I built LiveMap Emergency to close that gap.

What it does

LiveMap Emergency is a real-time medical response platform that connects patients with nearby doctors, nurses, and paramedics within seconds.

  • One-Tap SOS: A patient presses the emergency button. Their GPS location is instantly broadcast to every medically trained person within 5km.
  • Smart Matching: The system prioritizes responders by proximity, medical specialization, and availability. For cardiac emergencies, cardiologists get alerted first. The search radius escalates automatically: 300m → 400m → 600m → 1km → 2km → 5km → 8km.
  • Live Tracking: Once a responder accepts, the patient sees their name, specialization, ETA, and live route on an embedded Google Map.
  • Status Stepper: The responder progresses through Accepted → En Route → Arrived → Resolved. Every status change creates a persistent notification in the patient's sidebar.
  • Emergency Chat: Real-time messaging between patient and responder, with DB-backed notifications so neither side misses a message.
  • AI Health Assistant (MediBot): A Gemini-powered chatbot on the patient dashboard that answers health questions, provides first-aid guidance, and can trigger SOS, doctor search, or pharmacy search directly from the conversation.
  • Multi-Role Support: Doctors, nurses, and paramedics all have full access. Each role gets a labeled dashboard with emergency alerts, patient medical data, navigation, and chat.

How I built it

Stack: Next.js 14 (App Router), TypeScript, Tailwind CSS, Zustand, MongoDB Atlas, Firebase Auth, Google Maps Embed + Places API, Google Gemini AI (2.0 Flash), Nodemailer SMTP.

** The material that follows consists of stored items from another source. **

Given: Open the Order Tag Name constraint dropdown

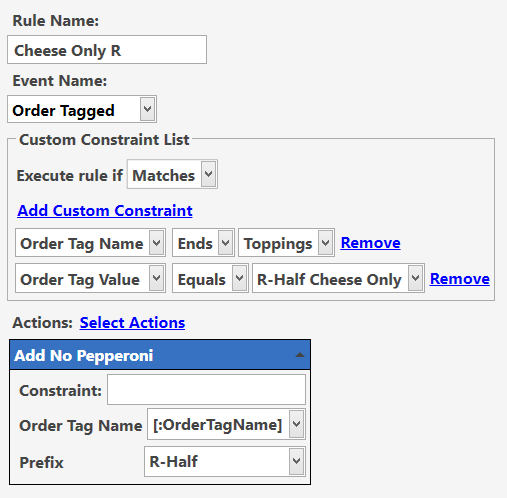Looking at the screenshot, I should coord(90,243).
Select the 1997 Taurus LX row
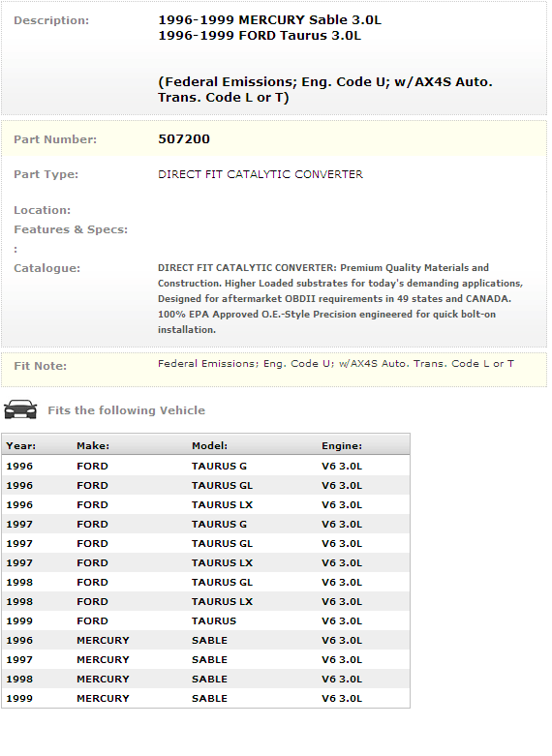 [x=206, y=562]
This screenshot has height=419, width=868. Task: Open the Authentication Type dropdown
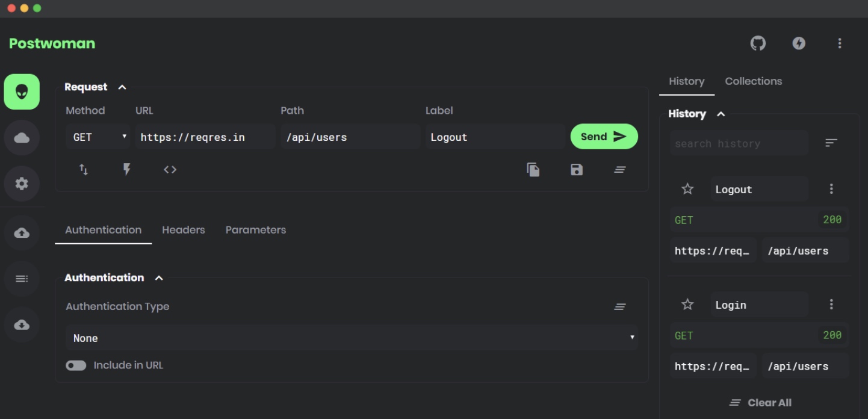(352, 338)
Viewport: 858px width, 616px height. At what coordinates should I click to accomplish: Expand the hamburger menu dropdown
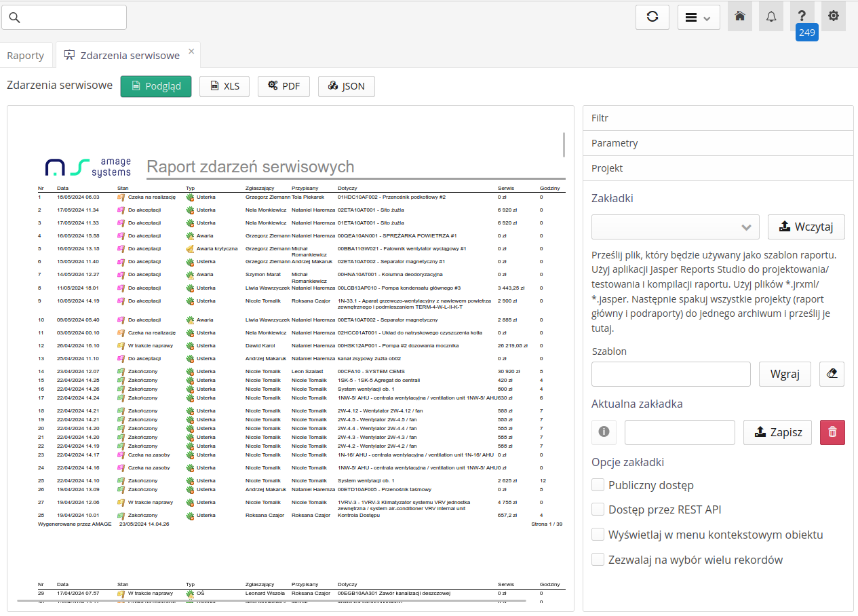click(x=699, y=18)
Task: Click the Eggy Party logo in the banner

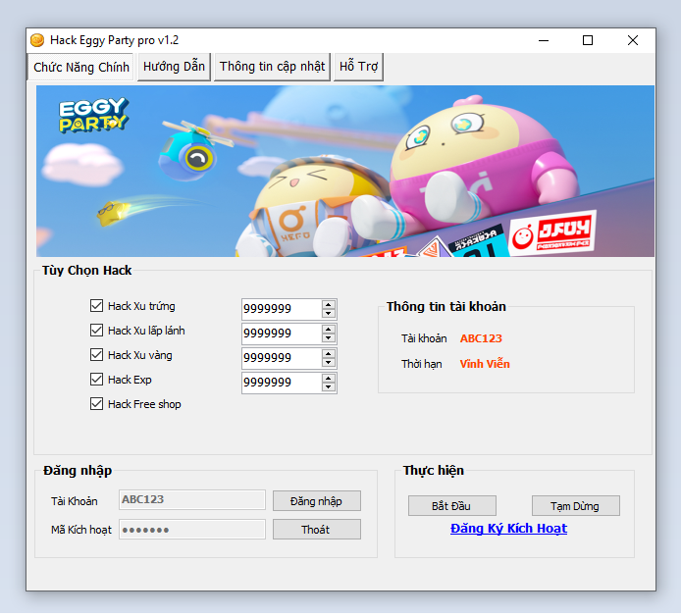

I built 25+ REST API endpoints covering authentication (with email verification), emergency creation and management, real-time chat, persistent notifications, doctor/nurse/paramedic dashboards, and AI integration.

Key architectural decisions:

  • MongoDB with 2dsphere indexes for geo-queries: finding all active emergencies within a radius is a single $nearSphere query.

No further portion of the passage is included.